As other noble Lords have said, the draft online safety Bill is an important part of the Government’s legislative programme, but I am extremely concerned that in its latest iteration there is no mention of gambling, despite earlier intentions. Two years ago, the online harms White Paper made numerous references to gambling, which it described as an example of “designed addiction” and as demonstrating a

“fragmented regulatory environment which is insufficient to meet the full breadth of the challenges we face”—

challenges which the draft online safety Bill was partially seeking to rectify. But now, it appears, gambling is to be omitted from the Bill. When she winds up, will the Minister confirm that this is the case and explain why? This absence is extremely worrying, since the Bill could provide a vehicle to address many of the growing concerns about online gambling.

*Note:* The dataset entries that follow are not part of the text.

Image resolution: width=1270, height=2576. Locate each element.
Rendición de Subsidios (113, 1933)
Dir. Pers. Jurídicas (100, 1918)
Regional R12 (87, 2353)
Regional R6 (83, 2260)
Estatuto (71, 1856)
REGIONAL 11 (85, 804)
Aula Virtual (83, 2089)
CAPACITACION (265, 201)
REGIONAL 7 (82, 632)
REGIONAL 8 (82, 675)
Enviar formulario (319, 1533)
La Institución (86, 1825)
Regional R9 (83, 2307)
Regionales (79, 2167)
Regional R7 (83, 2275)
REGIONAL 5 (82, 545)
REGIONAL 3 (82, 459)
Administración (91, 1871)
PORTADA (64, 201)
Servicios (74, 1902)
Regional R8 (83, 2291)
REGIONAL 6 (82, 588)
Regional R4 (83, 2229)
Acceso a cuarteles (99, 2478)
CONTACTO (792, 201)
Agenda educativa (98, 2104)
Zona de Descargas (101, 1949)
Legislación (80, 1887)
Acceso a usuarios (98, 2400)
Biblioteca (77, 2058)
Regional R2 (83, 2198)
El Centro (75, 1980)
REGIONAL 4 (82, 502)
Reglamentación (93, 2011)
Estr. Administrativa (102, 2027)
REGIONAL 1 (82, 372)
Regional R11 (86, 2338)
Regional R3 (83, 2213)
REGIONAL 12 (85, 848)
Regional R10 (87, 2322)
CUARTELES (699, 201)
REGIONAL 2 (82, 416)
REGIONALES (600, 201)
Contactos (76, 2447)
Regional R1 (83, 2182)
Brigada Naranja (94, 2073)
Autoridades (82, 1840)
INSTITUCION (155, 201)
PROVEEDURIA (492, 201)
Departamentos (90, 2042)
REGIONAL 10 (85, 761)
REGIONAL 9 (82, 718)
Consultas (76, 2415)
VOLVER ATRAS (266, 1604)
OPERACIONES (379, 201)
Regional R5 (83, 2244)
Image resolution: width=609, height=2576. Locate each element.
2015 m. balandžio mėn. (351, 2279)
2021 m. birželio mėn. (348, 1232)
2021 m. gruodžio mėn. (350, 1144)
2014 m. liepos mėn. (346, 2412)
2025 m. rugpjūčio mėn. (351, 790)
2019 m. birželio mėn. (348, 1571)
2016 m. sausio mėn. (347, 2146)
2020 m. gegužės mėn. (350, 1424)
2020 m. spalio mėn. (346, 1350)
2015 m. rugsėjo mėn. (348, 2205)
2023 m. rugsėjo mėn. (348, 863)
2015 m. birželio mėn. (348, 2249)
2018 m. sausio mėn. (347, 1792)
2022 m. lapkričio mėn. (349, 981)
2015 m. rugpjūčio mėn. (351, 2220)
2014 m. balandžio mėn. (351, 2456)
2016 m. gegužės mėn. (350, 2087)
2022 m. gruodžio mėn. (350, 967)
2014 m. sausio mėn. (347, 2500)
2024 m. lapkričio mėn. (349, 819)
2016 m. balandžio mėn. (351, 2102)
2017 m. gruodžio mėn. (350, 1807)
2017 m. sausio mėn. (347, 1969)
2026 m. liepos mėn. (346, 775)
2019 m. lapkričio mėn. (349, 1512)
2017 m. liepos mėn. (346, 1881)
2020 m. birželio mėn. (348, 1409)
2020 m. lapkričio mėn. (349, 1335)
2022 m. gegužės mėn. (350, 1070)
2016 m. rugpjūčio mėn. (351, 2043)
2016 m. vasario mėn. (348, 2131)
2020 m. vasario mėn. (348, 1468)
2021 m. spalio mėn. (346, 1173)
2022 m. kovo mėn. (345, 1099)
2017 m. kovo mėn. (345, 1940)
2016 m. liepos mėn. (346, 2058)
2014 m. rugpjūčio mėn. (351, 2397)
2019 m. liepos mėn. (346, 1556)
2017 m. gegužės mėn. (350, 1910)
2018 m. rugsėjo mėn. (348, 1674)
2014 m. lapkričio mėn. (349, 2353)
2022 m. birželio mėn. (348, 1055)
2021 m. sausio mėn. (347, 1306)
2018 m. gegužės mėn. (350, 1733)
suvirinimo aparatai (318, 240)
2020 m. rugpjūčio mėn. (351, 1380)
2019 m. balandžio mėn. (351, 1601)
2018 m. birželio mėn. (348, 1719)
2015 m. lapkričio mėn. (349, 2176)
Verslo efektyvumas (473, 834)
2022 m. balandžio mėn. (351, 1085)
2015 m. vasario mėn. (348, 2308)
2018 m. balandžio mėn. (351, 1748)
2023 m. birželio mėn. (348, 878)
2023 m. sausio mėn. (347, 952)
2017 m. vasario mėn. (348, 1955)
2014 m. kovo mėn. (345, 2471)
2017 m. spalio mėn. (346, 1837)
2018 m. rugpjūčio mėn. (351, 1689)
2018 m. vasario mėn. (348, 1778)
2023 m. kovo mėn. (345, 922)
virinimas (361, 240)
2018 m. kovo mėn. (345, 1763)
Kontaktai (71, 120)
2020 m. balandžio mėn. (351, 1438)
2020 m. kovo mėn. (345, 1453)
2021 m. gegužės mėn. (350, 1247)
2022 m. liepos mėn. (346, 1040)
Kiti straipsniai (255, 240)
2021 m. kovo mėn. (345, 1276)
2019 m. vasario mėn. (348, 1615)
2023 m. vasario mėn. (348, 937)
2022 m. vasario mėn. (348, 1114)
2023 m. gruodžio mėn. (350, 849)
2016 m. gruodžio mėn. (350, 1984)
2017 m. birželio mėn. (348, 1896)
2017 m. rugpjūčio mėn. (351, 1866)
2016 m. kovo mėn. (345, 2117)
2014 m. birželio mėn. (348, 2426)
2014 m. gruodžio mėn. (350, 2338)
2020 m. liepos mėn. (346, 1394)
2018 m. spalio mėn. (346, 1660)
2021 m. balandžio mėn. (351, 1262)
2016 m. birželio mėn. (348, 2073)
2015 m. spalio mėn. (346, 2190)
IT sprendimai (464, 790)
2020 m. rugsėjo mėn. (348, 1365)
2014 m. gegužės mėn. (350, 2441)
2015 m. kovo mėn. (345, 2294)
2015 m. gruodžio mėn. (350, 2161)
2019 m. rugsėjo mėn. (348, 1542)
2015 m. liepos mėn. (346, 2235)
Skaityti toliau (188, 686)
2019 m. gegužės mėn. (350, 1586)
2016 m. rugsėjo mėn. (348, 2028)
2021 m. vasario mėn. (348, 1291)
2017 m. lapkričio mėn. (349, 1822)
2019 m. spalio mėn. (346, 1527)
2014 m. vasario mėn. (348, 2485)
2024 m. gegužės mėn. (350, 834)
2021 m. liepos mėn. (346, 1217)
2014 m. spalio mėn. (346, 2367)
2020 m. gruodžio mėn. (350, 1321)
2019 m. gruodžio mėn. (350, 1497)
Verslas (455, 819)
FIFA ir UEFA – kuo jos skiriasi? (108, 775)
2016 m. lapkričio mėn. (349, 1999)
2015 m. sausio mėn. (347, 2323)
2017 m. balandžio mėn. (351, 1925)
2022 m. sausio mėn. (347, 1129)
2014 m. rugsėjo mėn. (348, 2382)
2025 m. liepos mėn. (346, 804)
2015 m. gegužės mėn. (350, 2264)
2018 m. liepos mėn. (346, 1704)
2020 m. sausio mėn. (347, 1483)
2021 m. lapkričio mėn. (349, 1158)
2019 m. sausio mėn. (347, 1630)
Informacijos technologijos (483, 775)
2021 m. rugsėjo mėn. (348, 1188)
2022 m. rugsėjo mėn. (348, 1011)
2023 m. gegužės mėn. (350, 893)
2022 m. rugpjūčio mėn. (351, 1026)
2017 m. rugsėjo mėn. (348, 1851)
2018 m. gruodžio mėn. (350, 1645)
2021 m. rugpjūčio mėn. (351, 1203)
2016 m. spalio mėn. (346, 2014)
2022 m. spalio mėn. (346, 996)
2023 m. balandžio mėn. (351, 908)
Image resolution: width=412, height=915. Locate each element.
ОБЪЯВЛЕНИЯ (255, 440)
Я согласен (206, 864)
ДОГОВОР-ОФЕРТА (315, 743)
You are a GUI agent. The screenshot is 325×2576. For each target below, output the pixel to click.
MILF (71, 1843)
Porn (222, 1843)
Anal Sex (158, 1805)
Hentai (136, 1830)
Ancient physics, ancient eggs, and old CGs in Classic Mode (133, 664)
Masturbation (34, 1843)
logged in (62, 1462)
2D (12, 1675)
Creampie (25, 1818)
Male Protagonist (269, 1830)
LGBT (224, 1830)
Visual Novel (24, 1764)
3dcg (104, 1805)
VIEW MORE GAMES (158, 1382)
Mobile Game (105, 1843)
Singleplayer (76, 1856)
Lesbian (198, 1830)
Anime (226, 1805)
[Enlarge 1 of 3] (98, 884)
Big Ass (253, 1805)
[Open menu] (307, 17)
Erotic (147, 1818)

I chair Peers for Gambling Reform, a group of over 150 Members of your Lordships’ House pressing for the reforms recommended in the Select Committee report on gambling. Those reforms range from curbs on sports sponsorship and advertising to the introduction of a mandatory levy to fund research, education and treatment, and from establishing a gambling ombudsman to classifying loot boxes as gambling and so regulating them accordingly. Of course, we also need measures to tackle illegal gambling, the advertising of legal gambling companies on illegal websites and the use of drones filming sports events to give their owners an unfair gambling advantage.

These and other reforms are urgently needed. Two million people are affected by gambling-related harm; over 60,000 children are problem gamblers; and, on average, sadly, there is one gambling-related suicide every day. But online gambling is a particular cause for concern. Smartphones enable 24/7 unsupervised gambling. Yet, in comparison to land-based gambling, it is far less regulated. After all, the key legislation was enacted before the first iPhone was launched in 2007. For example, there are limits on stakes and prizes for land-based games but not for those available on the internet, where over 40% of all gambling now takes place.

The Government’s gambling review is of course welcome, but it looks increasingly as though the Government are shying away from taking action. Unless available legislative opportunities, such as the online safety Bill, are used, it could be many years before the Government deliver on their promise to tackle gambling-related harm. After all, the last major gambling review began in 1999, but it took a further eight years before new legislation was enacted. Given the scale of current gambling problems, we simply cannot afford to wait another eight years.

Even gambling operators believe the online safety Bill should be used, for example, to crack down on unregulated gambling operators. But some reforms can be made without new legislation, yet even in such cases, there is evidence that the Government are not pushing ahead as quickly as possible. For instance, the Gambling Commission is using its existing powers to consider affordability—how to ensure that all gambling operators use a common system of checks to ensure that customers can afford to gamble at the level they choose. But newspaper reports now suggest that the Government want to take this responsibility away from the Gambling Commission and incorporate it into a wider gambling review, which will lead to unnecessary delay. Can the Minister confirm this and, again, explain why this much-needed reform should be delayed?

Reforms to gambling are urgently needed, and the Government must not delay.